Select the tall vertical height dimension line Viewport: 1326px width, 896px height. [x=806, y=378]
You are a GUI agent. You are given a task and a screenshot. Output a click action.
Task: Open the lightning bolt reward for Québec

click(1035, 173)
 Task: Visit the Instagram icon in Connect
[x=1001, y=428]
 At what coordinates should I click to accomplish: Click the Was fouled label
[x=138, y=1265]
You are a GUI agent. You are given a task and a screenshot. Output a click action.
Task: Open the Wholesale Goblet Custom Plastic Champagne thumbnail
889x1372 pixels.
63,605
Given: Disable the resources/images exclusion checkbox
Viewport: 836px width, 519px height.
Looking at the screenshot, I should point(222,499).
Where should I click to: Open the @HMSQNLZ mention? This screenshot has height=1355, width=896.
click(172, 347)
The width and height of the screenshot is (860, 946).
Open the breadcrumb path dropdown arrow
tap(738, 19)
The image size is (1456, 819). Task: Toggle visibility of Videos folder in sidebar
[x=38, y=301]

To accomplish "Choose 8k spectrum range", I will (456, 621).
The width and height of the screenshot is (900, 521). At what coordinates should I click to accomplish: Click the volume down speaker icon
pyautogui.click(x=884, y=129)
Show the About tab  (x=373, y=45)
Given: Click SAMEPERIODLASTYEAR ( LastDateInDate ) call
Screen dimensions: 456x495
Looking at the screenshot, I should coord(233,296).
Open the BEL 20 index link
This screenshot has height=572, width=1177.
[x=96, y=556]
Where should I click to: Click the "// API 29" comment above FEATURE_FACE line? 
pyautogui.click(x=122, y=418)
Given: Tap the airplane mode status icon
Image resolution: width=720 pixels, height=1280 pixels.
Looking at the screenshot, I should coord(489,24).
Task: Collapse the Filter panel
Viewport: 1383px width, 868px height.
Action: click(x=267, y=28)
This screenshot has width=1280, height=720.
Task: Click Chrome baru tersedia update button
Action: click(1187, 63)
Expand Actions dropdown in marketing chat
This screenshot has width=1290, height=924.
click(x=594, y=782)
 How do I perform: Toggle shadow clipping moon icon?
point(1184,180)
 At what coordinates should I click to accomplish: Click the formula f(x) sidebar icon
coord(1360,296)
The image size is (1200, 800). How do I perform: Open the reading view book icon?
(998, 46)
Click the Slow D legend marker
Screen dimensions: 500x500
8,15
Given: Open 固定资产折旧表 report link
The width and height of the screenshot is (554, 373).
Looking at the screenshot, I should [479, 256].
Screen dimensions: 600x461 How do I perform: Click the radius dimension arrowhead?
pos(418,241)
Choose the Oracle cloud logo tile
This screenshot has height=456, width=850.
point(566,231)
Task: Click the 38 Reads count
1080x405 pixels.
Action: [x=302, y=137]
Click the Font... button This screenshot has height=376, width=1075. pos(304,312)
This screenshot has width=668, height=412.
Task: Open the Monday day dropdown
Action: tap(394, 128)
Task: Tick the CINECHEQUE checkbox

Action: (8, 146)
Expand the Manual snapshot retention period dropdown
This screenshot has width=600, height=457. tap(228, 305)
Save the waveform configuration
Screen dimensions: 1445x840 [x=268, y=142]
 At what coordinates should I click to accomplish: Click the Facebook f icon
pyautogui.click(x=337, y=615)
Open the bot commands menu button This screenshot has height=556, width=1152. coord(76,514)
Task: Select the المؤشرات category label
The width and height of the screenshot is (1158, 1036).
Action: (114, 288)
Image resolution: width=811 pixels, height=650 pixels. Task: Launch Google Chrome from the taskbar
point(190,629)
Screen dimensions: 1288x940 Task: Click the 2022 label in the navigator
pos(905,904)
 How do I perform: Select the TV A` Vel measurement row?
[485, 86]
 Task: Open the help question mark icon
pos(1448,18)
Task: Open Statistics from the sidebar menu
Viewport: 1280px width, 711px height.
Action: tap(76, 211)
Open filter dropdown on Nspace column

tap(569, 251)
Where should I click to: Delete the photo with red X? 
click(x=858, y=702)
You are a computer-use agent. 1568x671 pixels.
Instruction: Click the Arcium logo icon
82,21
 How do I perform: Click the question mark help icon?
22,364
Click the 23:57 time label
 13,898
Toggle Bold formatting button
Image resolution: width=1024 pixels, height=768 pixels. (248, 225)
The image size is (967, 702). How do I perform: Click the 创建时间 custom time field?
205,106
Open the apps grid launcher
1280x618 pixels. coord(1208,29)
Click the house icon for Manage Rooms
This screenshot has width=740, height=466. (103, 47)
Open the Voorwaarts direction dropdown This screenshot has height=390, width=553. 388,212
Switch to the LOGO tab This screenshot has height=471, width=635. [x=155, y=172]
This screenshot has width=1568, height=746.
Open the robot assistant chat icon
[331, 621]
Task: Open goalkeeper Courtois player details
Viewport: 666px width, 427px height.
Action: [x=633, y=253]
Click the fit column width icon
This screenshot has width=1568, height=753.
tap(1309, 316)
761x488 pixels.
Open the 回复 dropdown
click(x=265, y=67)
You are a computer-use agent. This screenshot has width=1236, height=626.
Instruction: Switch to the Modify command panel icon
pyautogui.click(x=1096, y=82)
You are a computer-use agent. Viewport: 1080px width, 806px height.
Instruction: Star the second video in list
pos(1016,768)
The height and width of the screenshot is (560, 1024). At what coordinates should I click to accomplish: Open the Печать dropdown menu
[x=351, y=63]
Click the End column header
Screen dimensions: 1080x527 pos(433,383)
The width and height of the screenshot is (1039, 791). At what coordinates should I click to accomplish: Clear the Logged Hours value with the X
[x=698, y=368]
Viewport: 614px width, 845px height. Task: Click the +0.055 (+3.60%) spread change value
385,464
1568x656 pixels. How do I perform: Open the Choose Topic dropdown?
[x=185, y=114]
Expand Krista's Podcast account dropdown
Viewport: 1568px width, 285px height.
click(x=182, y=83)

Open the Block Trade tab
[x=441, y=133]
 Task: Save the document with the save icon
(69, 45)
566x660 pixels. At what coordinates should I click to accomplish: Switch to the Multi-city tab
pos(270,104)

- - -

▶ [EXERCISE INSTRUCTIONS]: Could you give every row above as a JSON list of strings, with one string per line and blank lines left out?

▶ [RESPONSE]:
[
  "Select the tall vertical height dimension line Viewport: 1326px width, 896px height. [x=806, y=378]",
  "You are a GUI agent. You are given a task and a screenshot. Output a click action.",
  "Task: Open the lightning bolt reward for Québec",
  "click(1035, 173)",
  " Task: Visit the Instagram icon in Connect",
  "[x=1001, y=428]",
  " At what coordinates should I click to accomplish: Click the Was fouled label",
  "[x=138, y=1265]",
  "You are a GUI agent. You are given a task and a screenshot. Output a click action.",
  "Task: Open the Wholesale Goblet Custom Plastic Champagne thumbnail",
  "889x1372 pixels.",
  "63,605",
  "Given: Disable the resources/images exclusion checkbox",
  "Viewport: 836px width, 519px height.",
  "Looking at the screenshot, I should point(222,499).",
  "Where should I click to: Open the @HMSQNLZ mention? This screenshot has height=1355, width=896.",
  "click(172, 347)",
  "The width and height of the screenshot is (860, 946).",
  "Open the breadcrumb path dropdown arrow",
  "tap(738, 19)",
  "The image size is (1456, 819). Task: Toggle visibility of Videos folder in sidebar",
  "[x=38, y=301]",
  "To accomplish \"Choose 8k spectrum range\", I will (456, 621).",
  "The width and height of the screenshot is (900, 521). At what coordinates should I click to accomplish: Click the volume down speaker icon",
  "pyautogui.click(x=884, y=129)",
  "Show the About tab  (x=373, y=45)",
  "Given: Click SAMEPERIODLASTYEAR ( LastDateInDate ) call",
  "Screen dimensions: 456x495",
  "Looking at the screenshot, I should coord(233,296).",
  "Open the BEL 20 index link",
  "This screenshot has height=572, width=1177.",
  "[x=96, y=556]",
  "Where should I click to: Click the \"// API 29\" comment above FEATURE_FACE line? ",
  "pyautogui.click(x=122, y=418)",
  "Given: Tap the airplane mode status icon",
  "Image resolution: width=720 pixels, height=1280 pixels.",
  "Looking at the screenshot, I should coord(489,24).",
  "Task: Collapse the Filter panel",
  "Viewport: 1383px width, 868px height.",
  "Action: click(x=267, y=28)",
  "This screenshot has width=1280, height=720.",
  "Task: Click Chrome baru tersedia update button",
  "Action: click(1187, 63)",
  "Expand Actions dropdown in marketing chat",
  "This screenshot has width=1290, height=924.",
  "click(x=594, y=782)",
  " How do I perform: Toggle shadow clipping moon icon?",
  "point(1184,180)",
  " At what coordinates should I click to accomplish: Click the formula f(x) sidebar icon",
  "coord(1360,296)",
  "The image size is (1200, 800). How do I perform: Open the reading view book icon?",
  "(998, 46)",
  "Click the Slow D legend marker",
  "Screen dimensions: 500x500",
  "8,15",
  "Given: Open 固定资产折旧表 report link",
  "The width and height of the screenshot is (554, 373).",
  "Looking at the screenshot, I should [479, 256].",
  "Screen dimensions: 600x461 How do I perform: Click the radius dimension arrowhead?",
  "pos(418,241)",
  "Choose the Oracle cloud logo tile",
  "This screenshot has height=456, width=850.",
  "point(566,231)",
  "Task: Click the 38 Reads count",
  "1080x405 pixels.",
  "Action: [x=302, y=137]",
  "Click the Font... button This screenshot has height=376, width=1075. pos(304,312)",
  "This screenshot has width=668, height=412.",
  "Task: Open the Monday day dropdown",
  "Action: tap(394, 128)",
  "Task: Tick the CINECHEQUE checkbox",
  "Action: (8, 146)",
  "Expand the Manual snapshot retention period dropdown",
  "This screenshot has width=600, height=457. tap(228, 305)",
  "Save the waveform configuration",
  "Screen dimensions: 1445x840 [x=268, y=142]",
  " At what coordinates should I click to accomplish: Click the Facebook f icon",
  "pyautogui.click(x=337, y=615)",
  "Open the bot commands menu button This screenshot has height=556, width=1152. coord(76,514)",
  "Task: Select the المؤشرات category label",
  "The width and height of the screenshot is (1158, 1036).",
  "Action: (114, 288)",
  "Image resolution: width=811 pixels, height=650 pixels. Task: Launch Google Chrome from the taskbar",
  "point(190,629)",
  "Screen dimensions: 1288x940 Task: Click the 2022 label in the navigator",
  "pos(905,904)",
  " How do I perform: Select the TV A` Vel measurement row?",
  "[485, 86]",
  " Task: Open the help question mark icon",
  "pos(1448,18)",
  "Task: Open Statistics from the sidebar menu",
  "Viewport: 1280px width, 711px height.",
  "Action: tap(76, 211)",
  "Open filter dropdown on Nspace column",
  "tap(569, 251)",
  "Where should I click to: Delete the photo with red X? ",
  "click(x=858, y=702)",
  "You are a computer-use agent. 1568x671 pixels.",
  "Instruction: Click the Arcium logo icon",
  "82,21",
  " How do I perform: Click the question mark help icon?",
  "22,364",
  "Click the 23:57 time label",
  " 13,898",
  "Toggle Bold formatting button",
  "Image resolution: width=1024 pixels, height=768 pixels. (248, 225)",
  "The image size is (967, 702). How do I perform: Click the 创建时间 custom time field?",
  "205,106",
  "Open the apps grid launcher",
  "1280x618 pixels. coord(1208,29)",
  "Click the house icon for Manage Rooms",
  "This screenshot has width=740, height=466. (103, 47)",
  "Open the Voorwaarts direction dropdown This screenshot has height=390, width=553. 388,212",
  "Switch to the LOGO tab This screenshot has height=471, width=635. [x=155, y=172]",
  "This screenshot has width=1568, height=746.",
  "Open the robot assistant chat icon",
  "[331, 621]",
  "Task: Open goalkeeper Courtois player details",
  "Viewport: 666px width, 427px height.",
  "Action: [x=633, y=253]",
  "Click the fit column width icon",
  "This screenshot has width=1568, height=753.",
  "tap(1309, 316)",
  "761x488 pixels.",
  "Open the 回复 dropdown",
  "click(x=265, y=67)",
  "You are a computer-use agent. This screenshot has width=1236, height=626.",
  "Instruction: Switch to the Modify command panel icon",
  "pyautogui.click(x=1096, y=82)",
  "You are a computer-use agent. Viewport: 1080px width, 806px height.",
  "Instruction: Star the second video in list",
  "pos(1016,768)",
  "The height and width of the screenshot is (560, 1024). At what coordinates should I click to accomplish: Open the Печать dropdown menu",
  "[x=351, y=63]",
  "Click the End column header",
  "Screen dimensions: 1080x527 pos(433,383)",
  "The width and height of the screenshot is (1039, 791). At what coordinates should I click to accomplish: Clear the Logged Hours value with the X",
  "[x=698, y=368]",
  "Viewport: 614px width, 845px height. Task: Click the +0.055 (+3.60%) spread change value",
  "385,464",
  "1568x656 pixels. How do I perform: Open the Choose Topic dropdown?",
  "[x=185, y=114]",
  "Expand Krista's Podcast account dropdown",
  "Viewport: 1568px width, 285px height.",
  "click(x=182, y=83)",
  "Open the Block Trade tab",
  "[x=441, y=133]",
  " Task: Save the document with the save icon",
  "(69, 45)",
  "566x660 pixels. At what coordinates should I click to accomplish: Switch to the Multi-city tab",
  "pos(270,104)"
]